Follow-up: What are the safe alternatives to returning a pointer to a local?Follow-up Answer:
  • Return a heap-allocated object (caller is responsible for free). Return by value for small structs (C copies the struct into the caller’s stack frame — efficient for structs up to ~64 bytes). Accept a caller-provided buffer as a parameter (void get_name(char *buf, size_t buf_size)). Use a static local variable (safe but not thread-safe and not reentrant — each call overwrites the previous result). Of these, the caller-provided buffer pattern is the most common in production C code because it gives the caller full control over allocation lifetime and strategy.
Strong Answer:
  • qsort takes an array, its length, element size, and a comparison function pointer. It uses the comparison function to order arbitrary data types without knowing their structure. Internally, most implementations use a hybrid algorithm: introsort (quicksort with fallback to heapsort when recursion depth gets too deep) for the general case, with insertion sort for small subarrays. Since qsort operates on void*, it uses memcpy or byte-level swaps to move elements, which is slower than type-aware sorting but fully generic.
  • The classic bug in return *(int*)a - *(int*)b is signed integer overflow. If a is INT_MAX and b is -1, the subtraction produces INT_MAX - (-1) = INT_MAX + 1, which overflows a signed int (undefined behavior). The result wraps to INT_MIN (a negative number), telling qsort that INT_MAX < -1, which is wrong. This corrupts the sort order.
  • The safe comparison pattern is return (a > b) - (a < b), which returns -1, 0, or 1 without any arithmetic that could overflow. This is the pattern you should always use.

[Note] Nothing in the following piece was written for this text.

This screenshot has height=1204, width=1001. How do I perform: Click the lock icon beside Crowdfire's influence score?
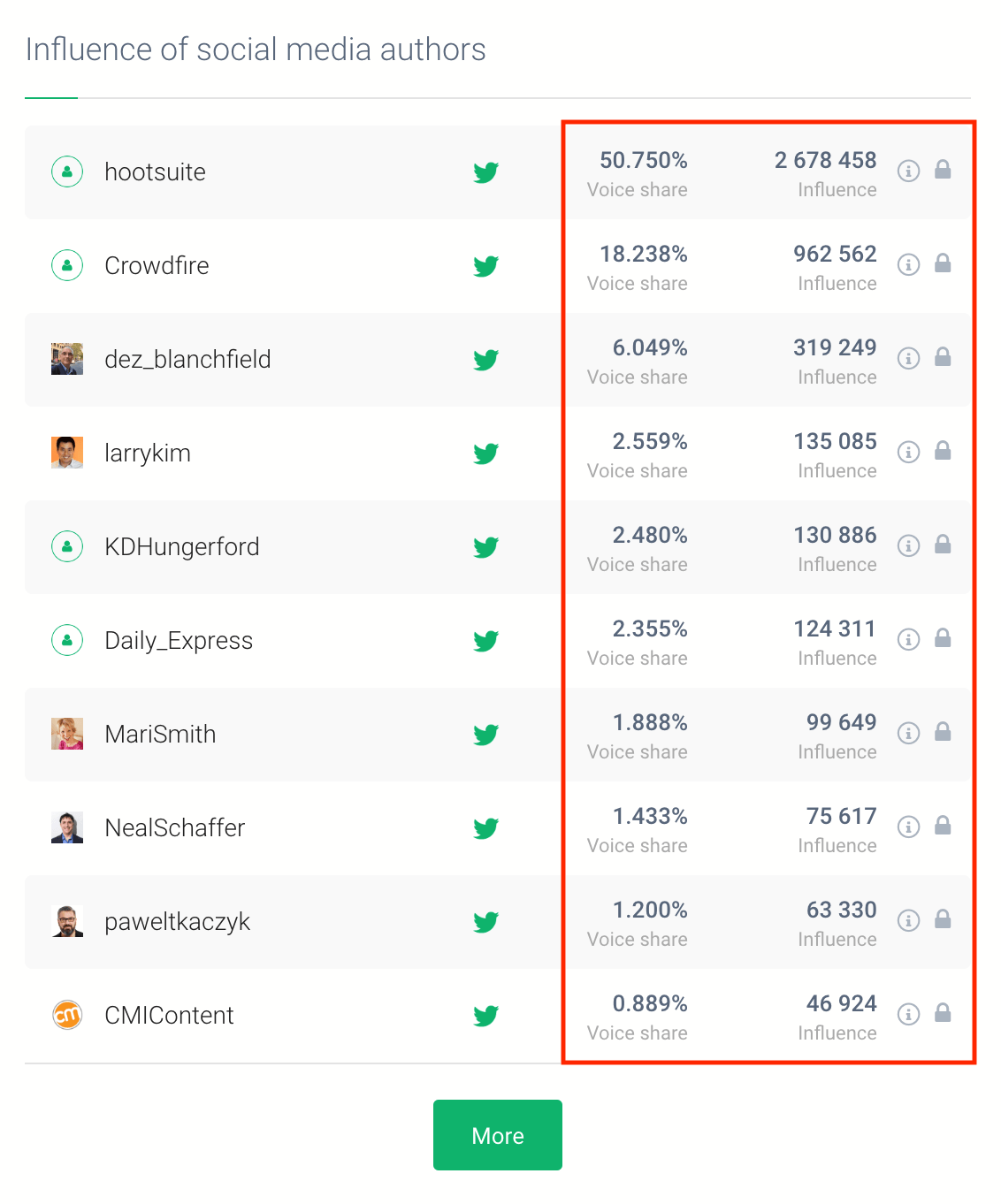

Follow-up: Why does qsort use void* instead of being type-specific, and what is the performance cost?Follow-up Answer:
  • C has no templates or generics at the language level, so qsort must work with void* for universality. The cost is twofold: every comparison requires a function pointer call (which the compiler cannot inline, defeating branch prediction and instruction cache locality), and every swap is a byte-by-byte memcpy instead of a single register move. Benchmarks show that a hand-written type-specific sort can be 2-5x faster than qsort on the same data. In performance-critical code, you either write your own sort or use a macro-generated sort (the Linux kernel’s sort() function avoids function pointer overhead by inlining the comparison).